#### Given problem 1:
From the text on Nishapur sgraffito ware, return the passage starting with "Fig. 1. Top: Examples of Wilkonson's" and going on through "of this study.".
#### Given problem 2:
Answer these questions using the text on Nishapur sgraffito ware:
(a) During which decades did the Metropolitan Museum excavate the site of Nishapur?
(b) How many ware groups did Charles W. Wilkinson classify?
(c) What does the Italian term behind "sgraffito" mean?
#### Given problem 3:
Rewrite the paragraph in the text on Nishapur sgraffito ware that begins "The ceramic production technology is" as a bulleted list that keeps its main facts.

Bowl with Green, Yellow, and Brown Splashed Decoration, 10th century. Iran, Nishapur. Islamic. Earthenware; white slip, incised and splashed with polychrome glazes under transparent glaze (sgraffito ware); H. 2 7/8 in. (7.3 cm), Diam. 10 1/4 in. (26 cm). The Metropolitan Museum of Art, New York, Rogers Fund, 1938 (38.40.137)

Bowl with green, yellow, and brown splashed decoration, 10th century. Iran, Nishapur. Islamic. Earthenware; white slip, incised and splashed with polychrome glazes under transparent glaze (sgraffito ware); H. 2 7/8 in. (7.3 cm), Diam. 10 1/4 in. (26 cm). The Metropolitan Museum of Art, New York, Rogers Fund, 1938 (38.40.137)

Two years ago, during my time as a visiting scholar in the Met's Department of Scientific Research, I took advantage of the opportunity to spend time in the Museum's galleries. I had been particularly fascinated by the small but extremely interesting gallery dedicated to the archaeological excavation of Nishapur, Iran (gallery 452), the objects of which were of high aesthetic quality and displayed incredibly skillful craftsmanship.

The collection is rather unique because the Metropolitan Museum excavated the site in the mid-1930s and 1940s, when the Iranian expedition brought to light the ruins of this important ancient town. Charles W. Wilkinson, then-curator of Near Eastern Art and head of the expedition, classified twelve ware groups (fig. 1), the majority of them undoubtedly produced by the ceramic kilns discovered not far from the ancient town itself.

Fig. 1. Top: Examples of Wilkonson's twelve pottery classifications. Bottom: Examples of sgraffito wares from Wilkinson's second and ninth groups that were objects of this study.

Fig. 1. Top: Examples of Charles W. Wilkonson's twelve pottery classifications. Bottom: Examples of sgraffito wares from Wilkinson's second and ninth classifications that were objects of this study

After returning to the Met this past year, this time as a Conservation and Scientific Research Fellow, I had the opportunity to actually put my hands on this sgraffito pottery. Sgraffito evolved in the tenth century from slipped glazed wares with color splashes, but its origin is still debated among scholars. Derived from an Italian term that means "scratched," sgraffito refers to the technique used to design the decorations.

Given the position of Nishapur on the network of the Silk Road that connected the central Islamic lands and Iran, the local earthenware production may give significant insights into the wider debate of the development of sgraffito production. My research was the first attempt to systematically characterize the nature of the materials employed in the production of Nishapur sgraffito wares, their production technology and provenance, by means of sophisticated scientific equipment.

The ceramic production technology is, in fact, one of the most intriguing aspects in ceramological studies: the reconstruction of how and when pottery was made, which materials were used, and where the materials were taken are top-priority questions for archaeologists. There is a scientific branch that aims to revealing these hidden aspects of ancient artifacts, archaeometry, the main goal of which is to analyze the objects by using a variety of analytical techniques and a broad range of tools—from simple microscopes to the sophisticated and cutting-edge instruments that are available in the Department of Scientific Research. Some of them can be run directly on the objects' surfaces without compromising their current status, but other kinds of scientific analyses require a sample taking.

#### Supplied material:
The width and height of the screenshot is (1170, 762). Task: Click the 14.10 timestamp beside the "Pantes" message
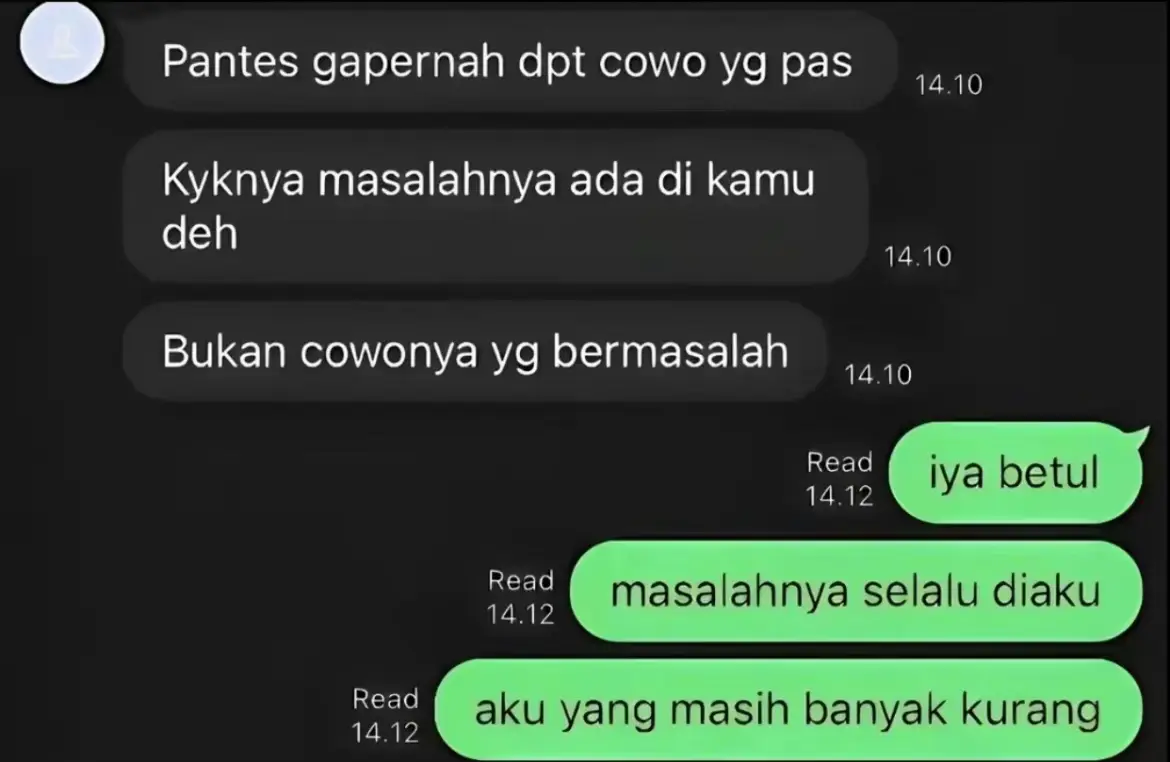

#### Exercise solution 1:
Fig. 1. Top: Examples of Wilkonson's twelve pottery classifications. Bottom: Examples of sgraffito wares from Wilkinson's second and ninth groups that were objects of this study.

#### Exercise solution 2:
(a) The mid-1930s and 1940s.
(b) Twelve.
(c) "Scratched."

#### Exercise solution 3:
- Ceramic production technology is one of the most intriguing aspects of ceramological studies.
- Archaeologists' top-priority questions are how and when pottery was made, which materials were used, and where those materials were taken from.
- Archaeometry is the scientific branch that aims to reveal these hidden aspects of ancient artifacts.
- Its main goal is to analyze objects with a variety of analytical techniques and tools, from simple microscopes to the cutting-edge instruments in the Department of Scientific Research.
- Some analyses can be run directly on the objects' surfaces without compromising their current status.
- Other analyses require taking a sample.